EXPOSURES: Participants prescribed metformin.

MAIN OUTCOMES AND MEASURES: Propensity score matching controlled for confounders, such as age, sex, race, hypertension, diabetes, and other systemic conditions. Risk ratios (RRs) with 95% CIs were calculated to compare outcomes at 5 years, 10 years, and any time after meeting criteria. Any confidence intervals that crossed 0.90 to 1.10 were considered statistically not significant. Comparisons between exposed and unexposed groups were repeated requiring a diagnosis of cataract.

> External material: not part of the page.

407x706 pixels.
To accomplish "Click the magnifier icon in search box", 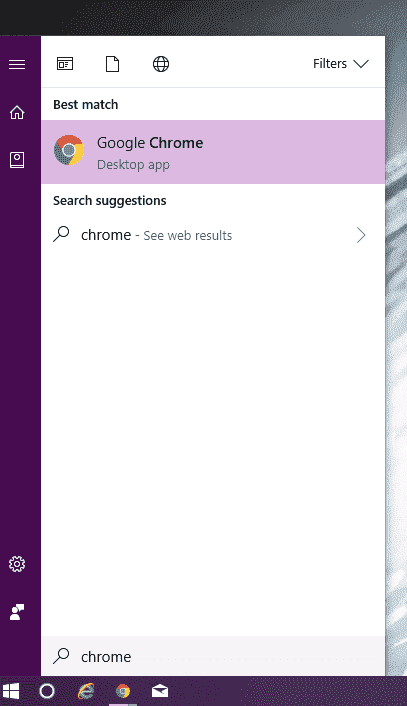I will 61,656.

RESULTS: Before propensity score matching, cohort 1 (no AMD) included 297 008 participants exposed to metformin (mean [SD] age, 74.9 [7.0] years; 157 584 [53.1%] female) and 1 269 644 participants unexposed to metformin (mean [SD] age, 76.8 [7.9] years; 738 640 [58.2%] female). Before propensity score matching in cohort 2 (early or intermediate nonexudative AMD), there were 12 843 participants exposed to metformin (mean [SD] age, 79.5 [7.2] years; 7107 [55.3%] female) and 77 279 participants unexposed to metformin (mean [SD] age, 81.6 [7.2] years; 48 491 [62.7%] female). After propensity score matching, participants prescribed metformin had comparable risk of developing any AMD relative to those not prescribed metformin (RR, 0.90; 95% CI, 0.86-0.94). When stratified by time, the risk remained similar at 5 years (RR, 0.94; 95% CI, 0.90-0.99) and 10 years (RR, 0.91; 95% CI, 0.87-0.94). Similarly, participants prescribed vs not prescribed metformin had a comparable risk of AMD progression over these time spans (RR for geographic atrophy, 0.87; 95% CI, 0.76-1.01; RR for neovascular AMD, 1.03; 95% CI, 0.91-1.17).

CONCLUSION AND RELEVANCE: This study suggests that, overall, metformin is not associated with significant development or progression of AMD. Further studies and prospective analyses are necessary to evaluate whether dosage and longevity of metformin use are associated with AMD development or progression.